[PROVIDED RECORDS]

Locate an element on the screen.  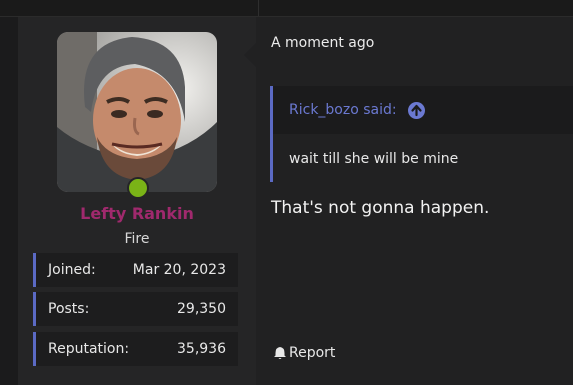
quote-author-link: Rick_bozo said: is located at coordinates (343, 110).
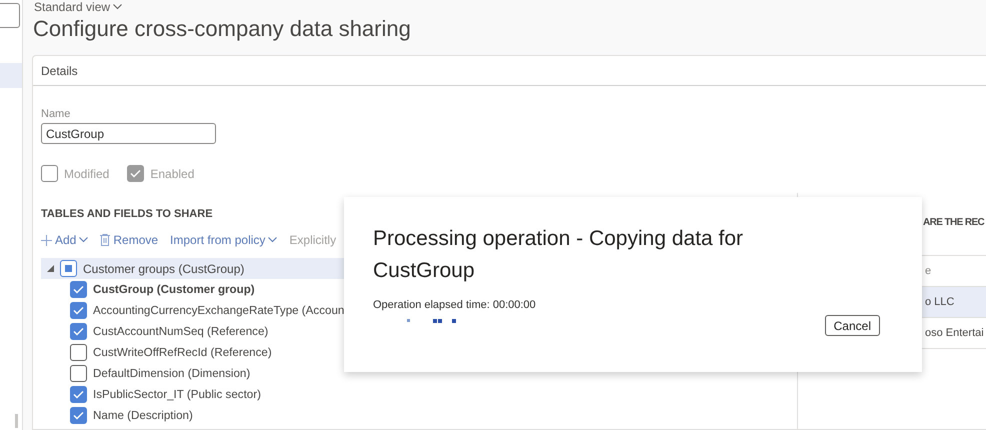 The image size is (986, 430). I want to click on dialog-title: Processing operation - Copying data for CustGroup, so click(558, 255).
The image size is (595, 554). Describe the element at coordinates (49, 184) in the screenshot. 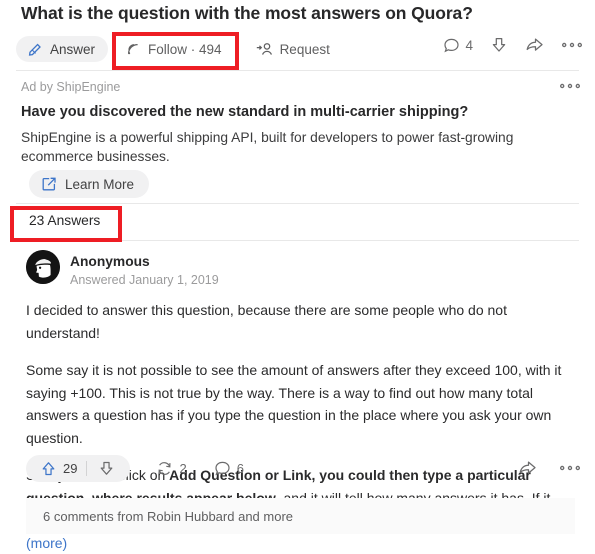

I see `external-link-icon` at that location.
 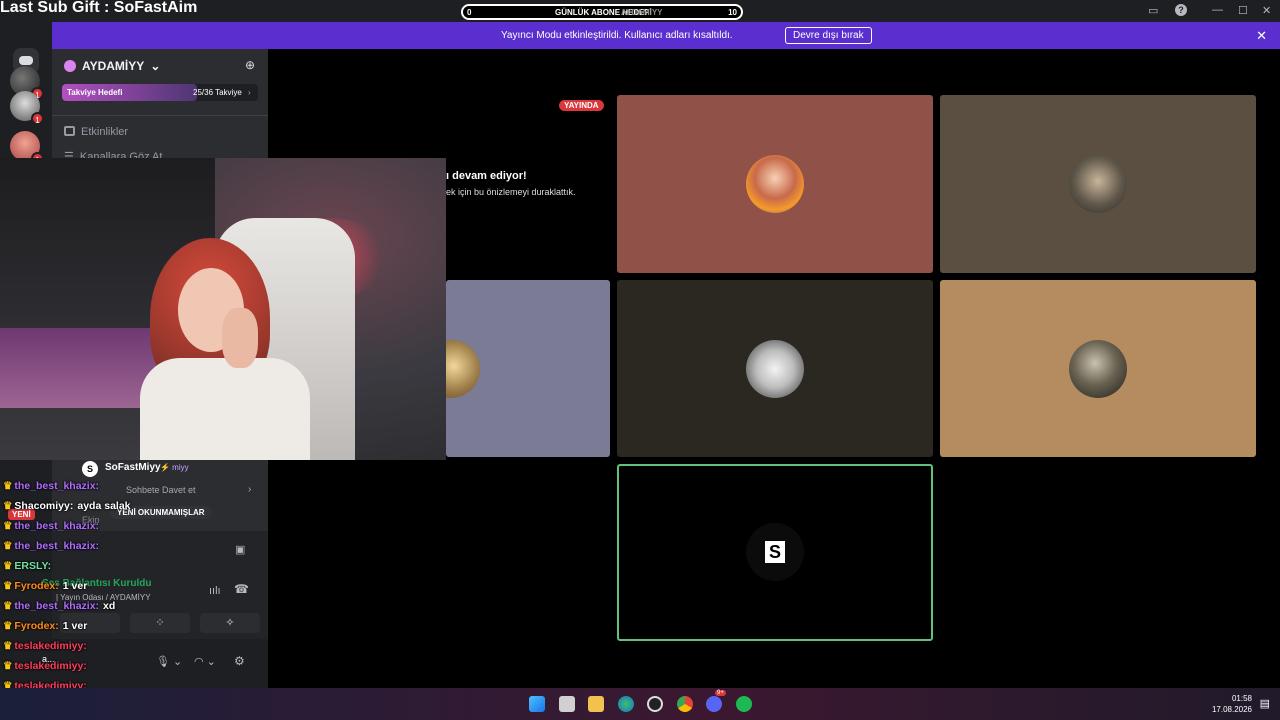 What do you see at coordinates (1153, 10) in the screenshot?
I see `inbox-icon: ▭` at bounding box center [1153, 10].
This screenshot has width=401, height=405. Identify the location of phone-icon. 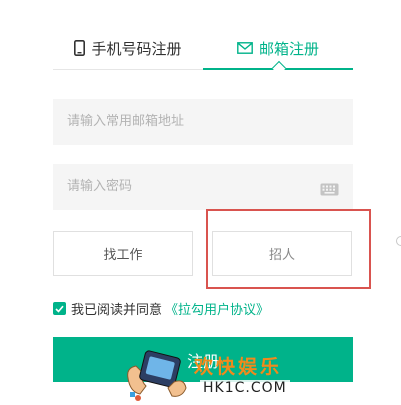
(80, 48).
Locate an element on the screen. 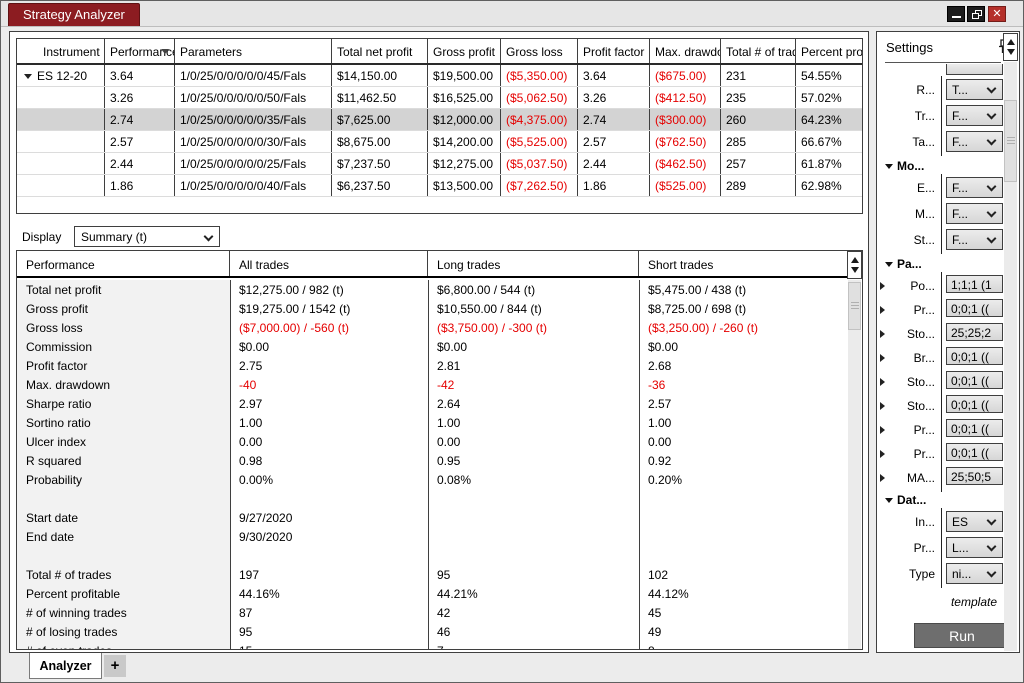 The image size is (1024, 683). all-trades-value is located at coordinates (329, 556).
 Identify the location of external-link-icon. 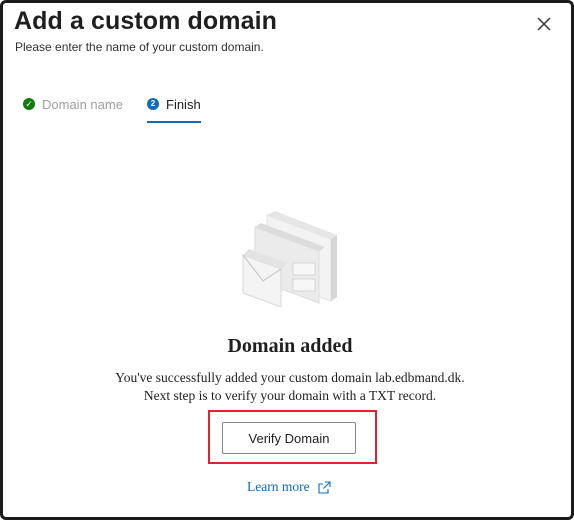
(324, 487).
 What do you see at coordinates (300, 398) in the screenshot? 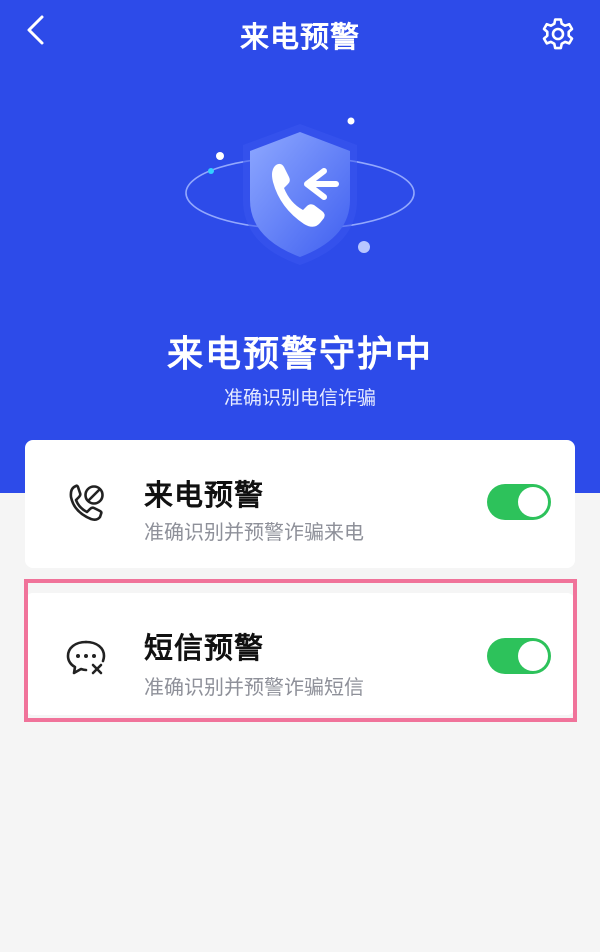
I see `protection-status-subtitle: 准确识别电信诈骗` at bounding box center [300, 398].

[/PROVIDED RECORDS]

TASK GOAL
Write out the stretch from the start of the items through the line that contains "at that location." as a JSON list of strings, one string per line, skipping blank lines and leaving out the pictures.

EXPECTED OUTPUT
[
  "Locate an element on the screen.  ",
  "quote-author-link: Rick_bozo said: is located at coordinates (343, 110).",
  " The image size is (986, 430). I want to click on dialog-title: Processing operation - Copying data for CustGroup, so click(558, 255).",
  "The image size is (595, 554). Describe the element at coordinates (49, 184) in the screenshot. ",
  "I see `external-link-icon` at that location."
]